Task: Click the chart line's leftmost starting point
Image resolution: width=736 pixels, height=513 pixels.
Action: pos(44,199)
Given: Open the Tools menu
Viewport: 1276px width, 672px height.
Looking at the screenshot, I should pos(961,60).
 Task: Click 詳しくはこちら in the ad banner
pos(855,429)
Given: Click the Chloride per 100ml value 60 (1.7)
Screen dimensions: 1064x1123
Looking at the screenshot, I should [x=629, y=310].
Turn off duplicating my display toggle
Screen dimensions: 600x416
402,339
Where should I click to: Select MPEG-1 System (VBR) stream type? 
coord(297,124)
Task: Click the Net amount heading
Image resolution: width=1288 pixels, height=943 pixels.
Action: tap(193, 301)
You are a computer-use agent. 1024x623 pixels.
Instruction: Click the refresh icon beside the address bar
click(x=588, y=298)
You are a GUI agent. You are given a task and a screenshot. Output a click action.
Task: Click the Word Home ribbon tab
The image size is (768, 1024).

⁂

### About this exercise
All of the data above needs to be set down again exactly. Include every line.

### Result for this exercise
Task: Click the chart line's leftmost starting point
Image resolution: width=736 pixels, height=513 pixels.
Action: pos(44,199)
Given: Open the Tools menu
Viewport: 1276px width, 672px height.
Looking at the screenshot, I should pos(961,60).
 Task: Click 詳しくはこちら in the ad banner
pos(855,429)
Given: Click the Chloride per 100ml value 60 (1.7)
Screen dimensions: 1064x1123
Looking at the screenshot, I should [x=629, y=310].
Turn off duplicating my display toggle
Screen dimensions: 600x416
402,339
Where should I click to: Select MPEG-1 System (VBR) stream type? 
coord(297,124)
Task: Click the Net amount heading
Image resolution: width=1288 pixels, height=943 pixels.
Action: tap(193, 301)
You are a computer-use agent. 1024x623 pixels.
Instruction: Click the refresh icon beside the address bar
click(x=588, y=298)
You are a GUI agent. You are given a task and a screenshot. Output a click action.
Task: Click the Word Home ribbon tab
The image size is (768, 1024).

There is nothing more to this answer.